= Selected text =
□ □ □ □
Advertisement

Culture isn’t on debate agenda

Share
Times Art Critic

If history is any guide, we can say one thing for certain about the 2008 presidential debates, which are expected to get underway tonight in a televised performance at the University of Mississippi. There will be no discussion -- none at all -- of U.S. cultural policy.

Questions during the three planned debates will likely include the crashing economy, the Iraq occupation, taxes and healthcare. Climate change, pretty much ignored in both the Democratic and Republican preliminary debates, might even make it to the podium.

Lipstick on a pig may or may not come up. But rest assured, at tonight’s planned foreign policy debate, PBS anchorman Jim Lehrer will not ask: “Sen. Obama, should the United States pledge specific funds to rebuild the Iraqi National Museum, looted during the 2003 invasion, as a diplomatic measure of reconciliation?”

Advertisement

At next month’s domestic policy debate at Hofstra University, CBS reporter Bob Schieffer will not inquire: “Sen. McCain, should an artist be allowed a full tax deduction when donating a painting she made to a public art museum, just the way a private collector who buys the very same painting can?”

Cultural infrastructure, foreign and domestic, will not be on the radar screen. But the reason these questions won’t be asked is not because they are trivial. Quite the contrary. The debates, which aren’t really debates but elaborately scripted reality television shows, are designed to be trivial.

Their goal is not to elicit serious public policy discussion from the man who will be the most powerful human on Earth for the next four years. Policy chats don’t draw eyeballs; car wrecks do. The aim of a TV debate is to see whether a candidate under pressure will stumble or utter a gaffe. The goal is to manufacture dramatic conflict.

“Jack Kennedy was a friend of mine. Senator, you’re no Jack Kennedy!”

As a species of political theater, a TV debate is always evaluated on the quality of the performances, not the script. That, you can look up.

Beyond the websites

Sen. Barack Obama’s “Blueprint for Change” is posted on his campaign website. It includes several cultural proposals, mostly in the harmless realm of support for arts education but also calling for a critical change in the tax code. (He supports the artists’ tax deduction, now reserved for collectors.) Sen. John McCain’s campaign website includes no mention of cultural policy in its issues overview. Isn’t that enough to know about where the candidates stand?

Not for me -- even though that’s plainly all we’ll get. Let me cite two examples of what I’d like to hear discussed.

Advertisement

First, U.S. taxpayers have already bailed out the Wall Street securities firm Bear Stearns & Co., are in the process of bailing out home mortgage companies Fannie Mae and Freddie Mac and insurance giant AIG, might bail out the auto industry in Detroit, and have the rest of Wall Street in sight. For these hundreds of billions of tax dollars, we get a temporary measure of necessary fiscal stability -- but is that all?

Shouldn’t taxpayers also acquire equity status, where applicable, so that rather than handing out corporate welfare we get some direct dividend if any of these private companies turn around? And couldn’t that dividend be used, in part, to underwrite full American public participation in the arts?
□ □ □ □
= Requirements =
**1.** Answer these questions about the column on cultural policy and the 2008 debates:
(a) At which university are the first debates expected to begin tonight?
(b) Which reporter is named for next month's domestic policy debate at Hofstra University?
(c) What is the name of the plan posted on Sen. Barack Obama's campaign website?
**2.** Name every company that the column on cultural policy and the 2008 debates says U.S. taxpayers have already bailed out or are in the process of bailing out.

= Information supplied =
□ □ □ □
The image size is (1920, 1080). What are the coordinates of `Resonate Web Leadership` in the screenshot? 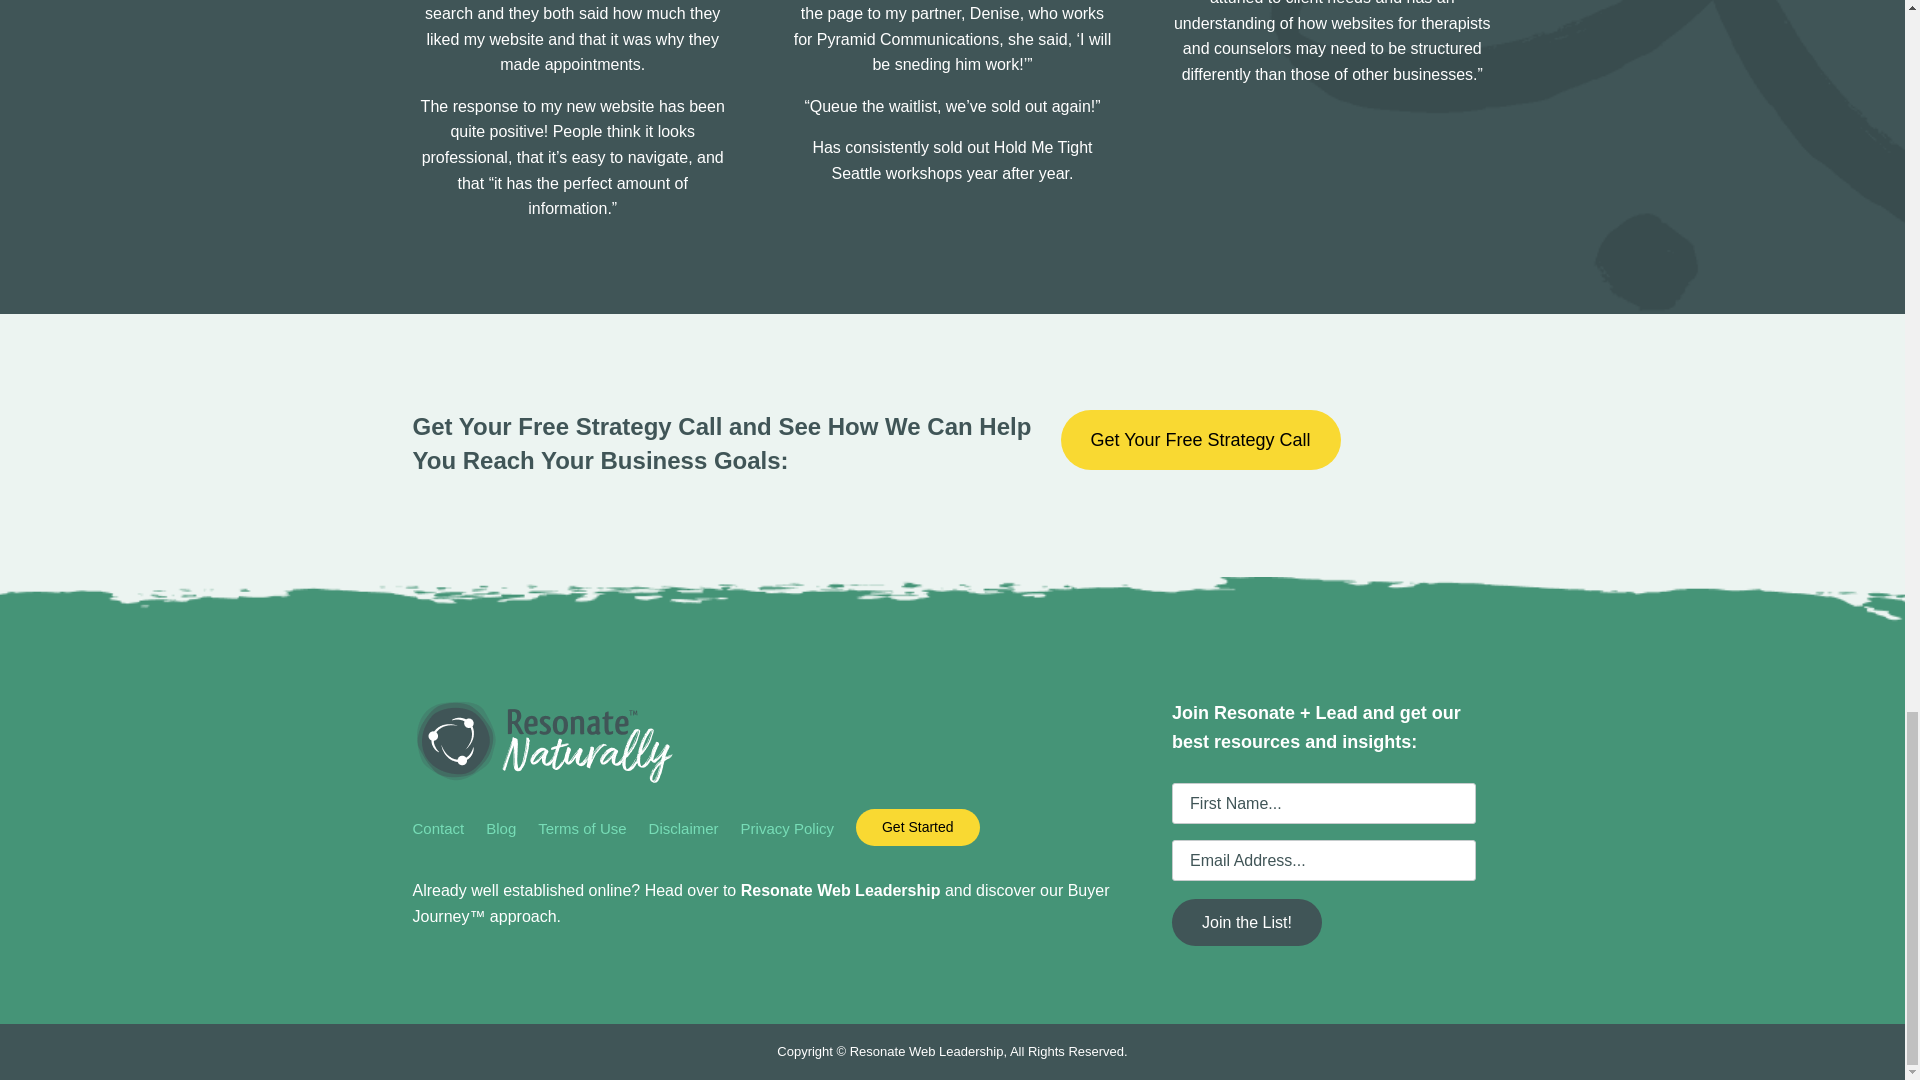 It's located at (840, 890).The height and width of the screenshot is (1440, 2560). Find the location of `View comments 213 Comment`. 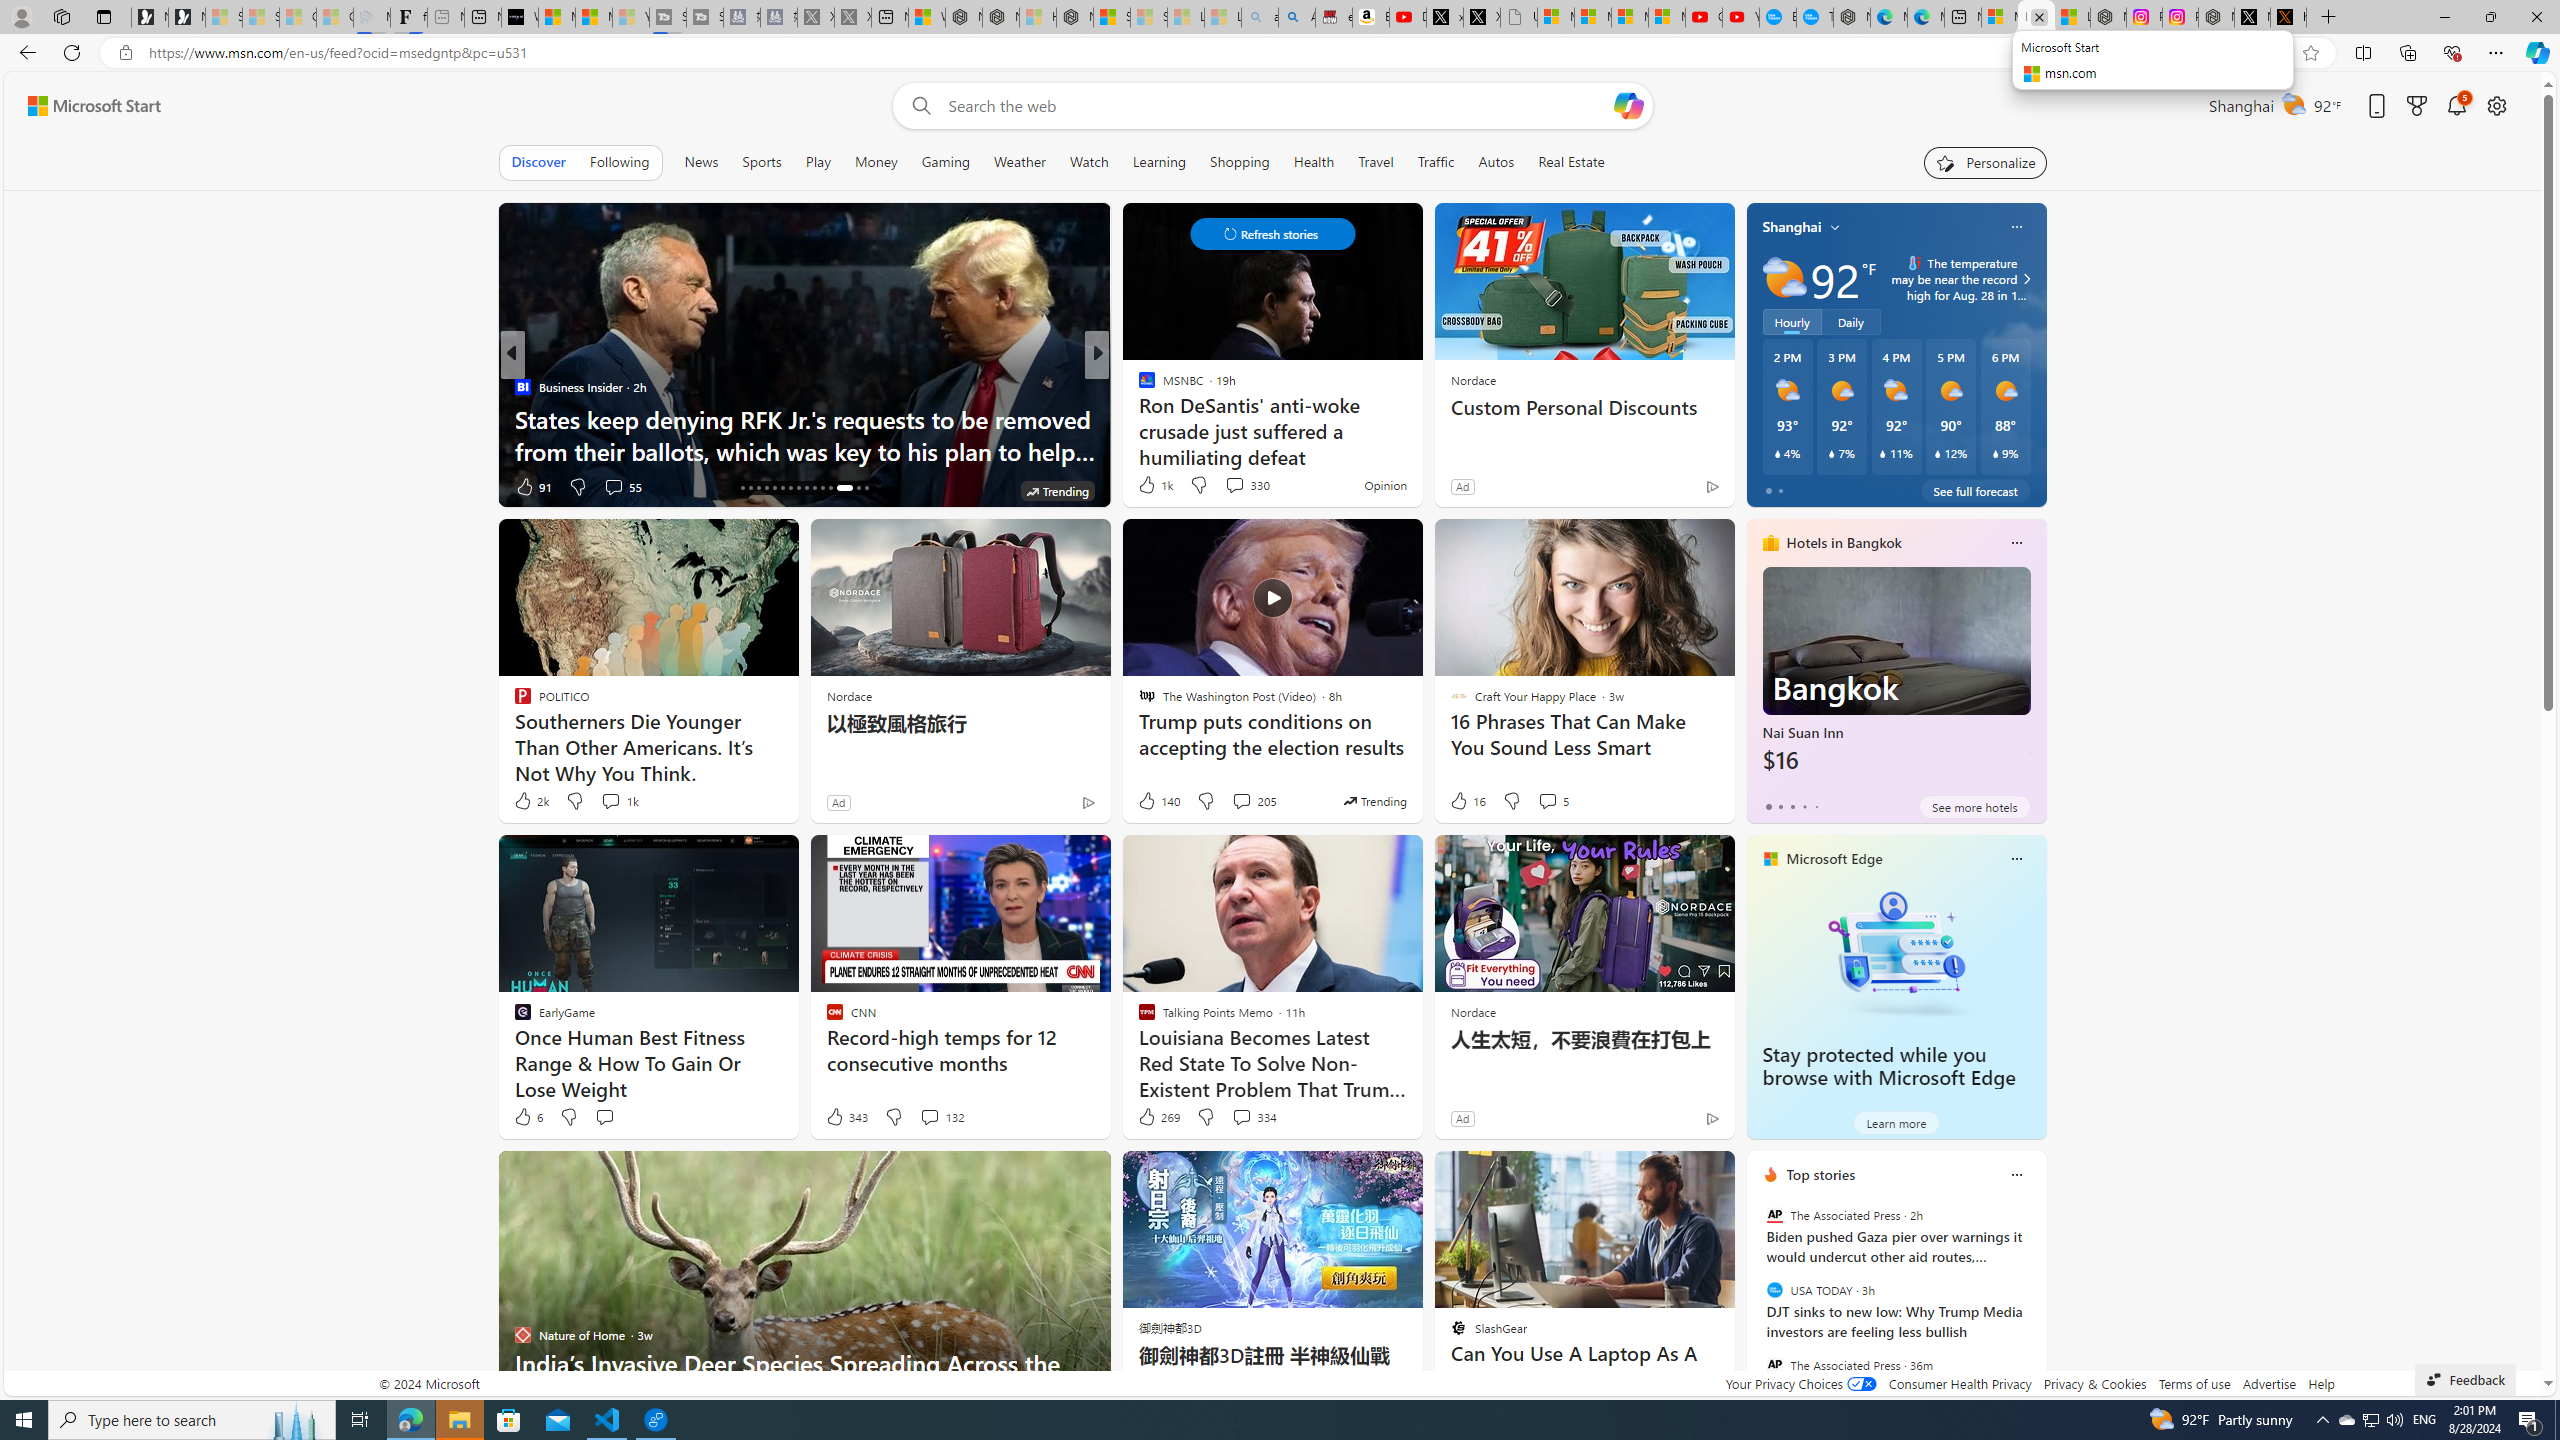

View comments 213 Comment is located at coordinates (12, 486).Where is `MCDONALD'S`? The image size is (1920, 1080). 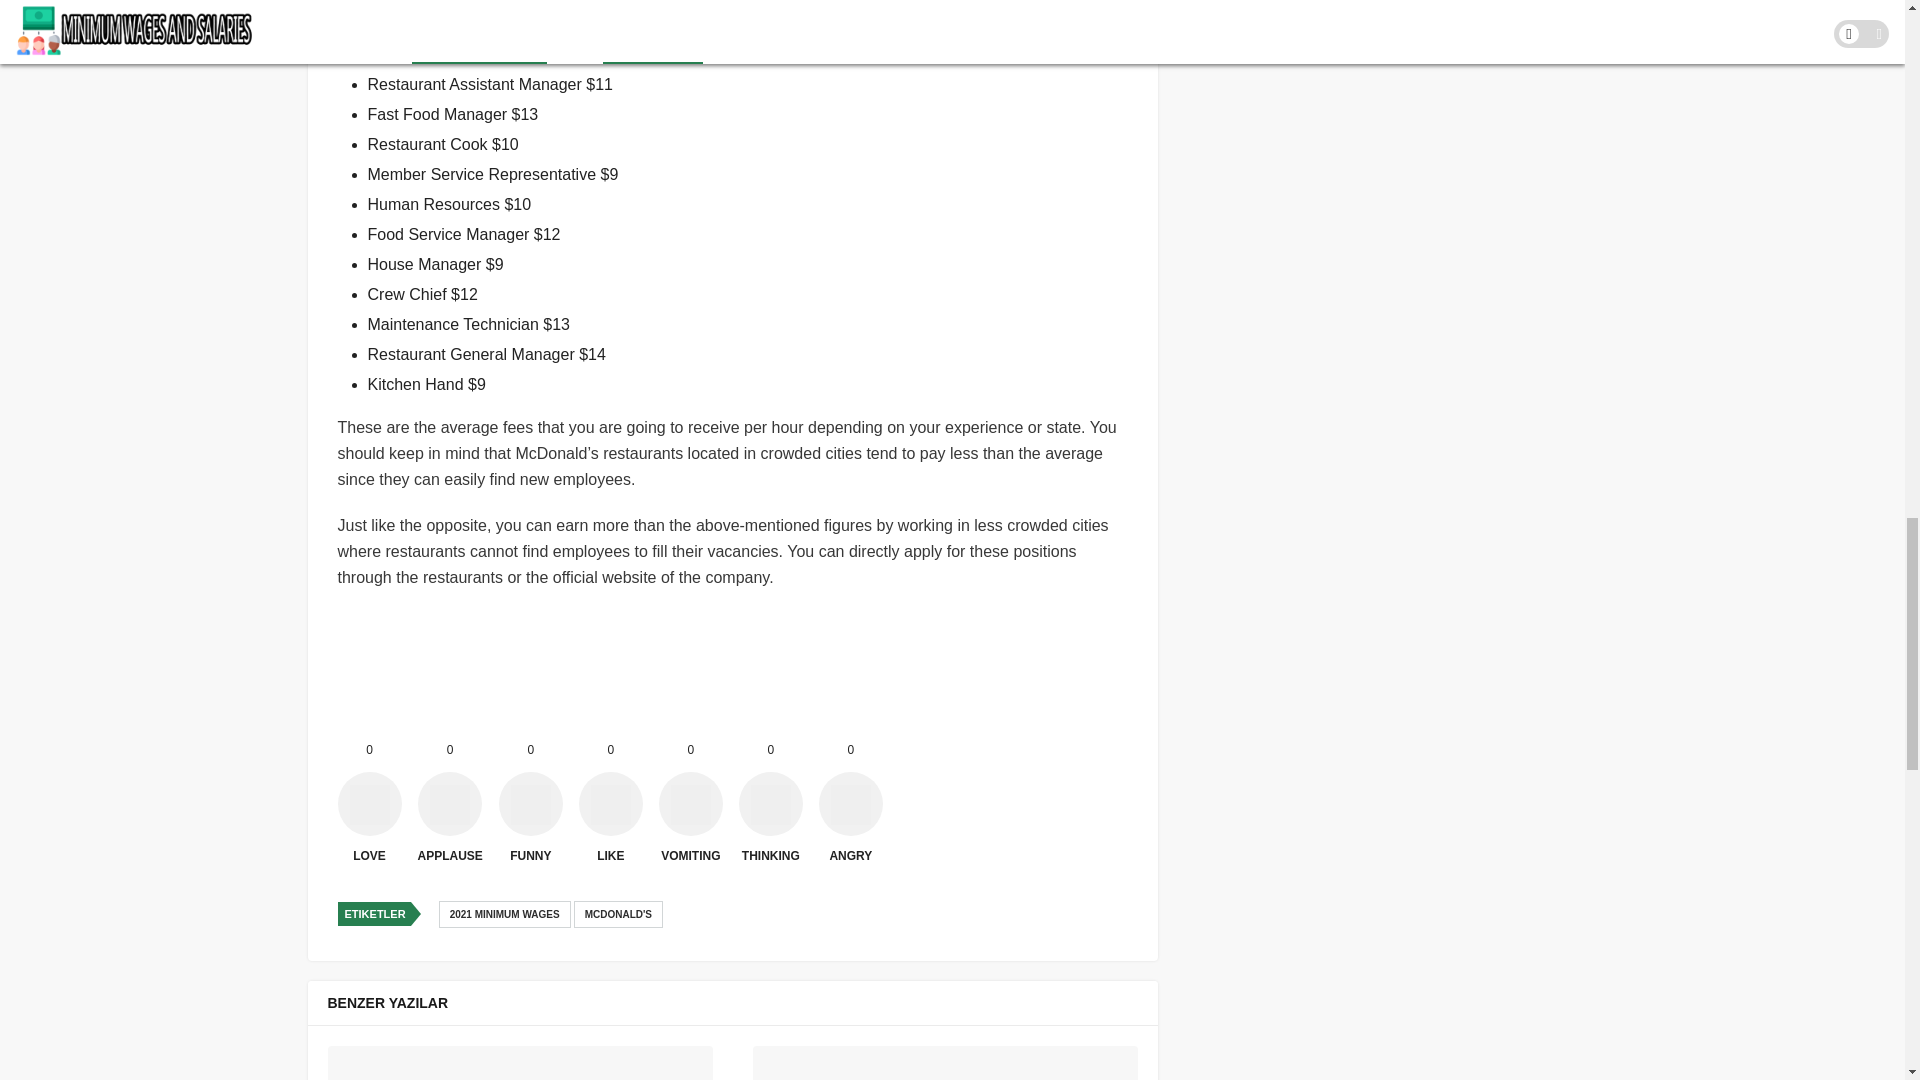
□ □ □ □
= Task-by-task solutions =
**1.**
(a) The University of Mississippi.
(b) CBS reporter Bob Schieffer.
(c) "Blueprint for Change."

**2.** Bear Stearns & Co., Fannie Mae, Freddie Mac, AIG